DRH, option licenciement


"Aujourd'hui, on embauche des "bac+2" chargés de faire le sale boulot; notamment le sale boulot vis-à-vis des sous-traitants. On forme même, dans une université parisienne, de jeunes étudiants à un diplôme d'études supérieures, c'est à dire à un diplôme de praticien de niveau bac +5, dont le titre est : "DESS de DRH, option licenciement".
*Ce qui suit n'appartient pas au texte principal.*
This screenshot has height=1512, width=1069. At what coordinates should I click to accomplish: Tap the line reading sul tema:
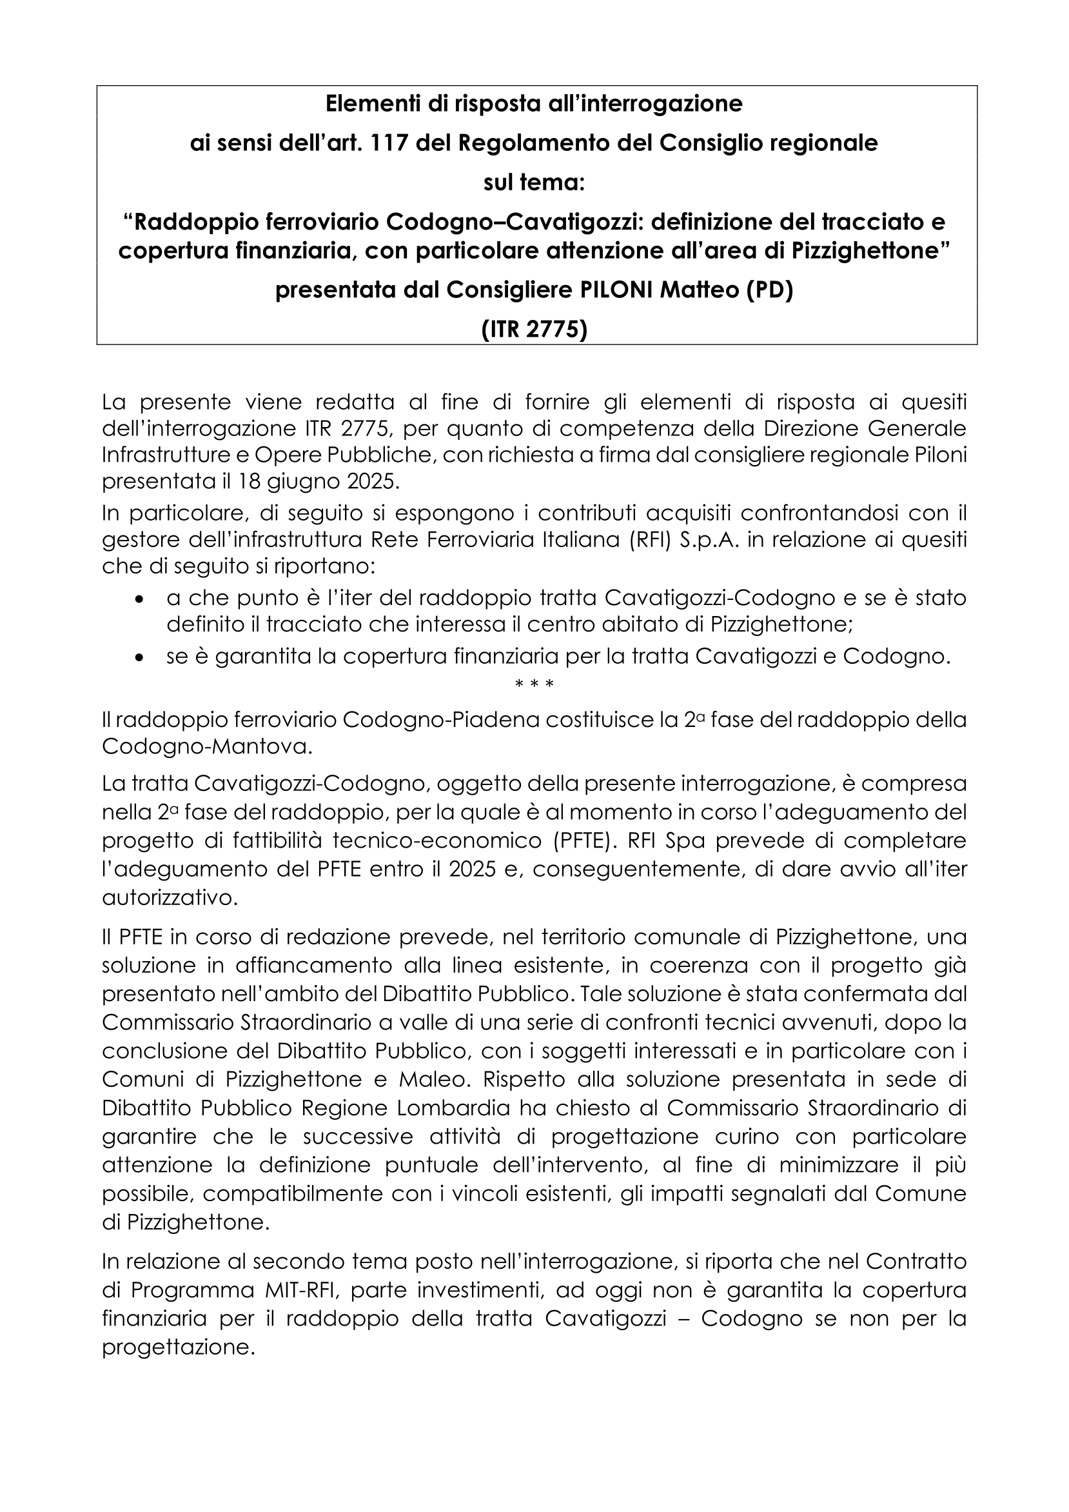534,183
De sorte qu'une fraction de la population, notamment des jeunes, privés de transmission de la mémoire du passé par les anciens qui ont été écartés de l'entreprise, se trouve ainsi conduite à apporter son concours au "sale boulot", toujours au nom du réalisme économique, et de la conjoncture. Ils plaident tous, nolens volens, en faveur de la thèse de la causalité systémique et économique, à l'origine du malheur social actuel. Commettre l'injustice au quotidien contre les sous-traitants, menacer ceux qui travaillent de licenciement, assurer la gestion de la peur comme ingrédient de l'autorité, du pouvoir et de la fonction stratégique, apparaissent comme une banalité pour les jeunes embauchés qui ont été sélectionnés par l'entreprise. Le recrutement de jeunes diplômés, sélectionnés facilement sur des critères idéologiques qui ne se veulent pas tels parmi la masse des candidats en recherche d'emploi, l'absence de transmission de mémoire collective à cause du licenciement des anciens, et l'effacement des traces dont il a été question au chapitre consacré à la stratégie de la distorsion communicationnelle, forment un dispositif efficace pour éviter la discussion sur les pratiques managériales dans l’espace public."

Christophe Dejours, Souffrance en France, la banalisation de l'injustice sociale, Points, page 135.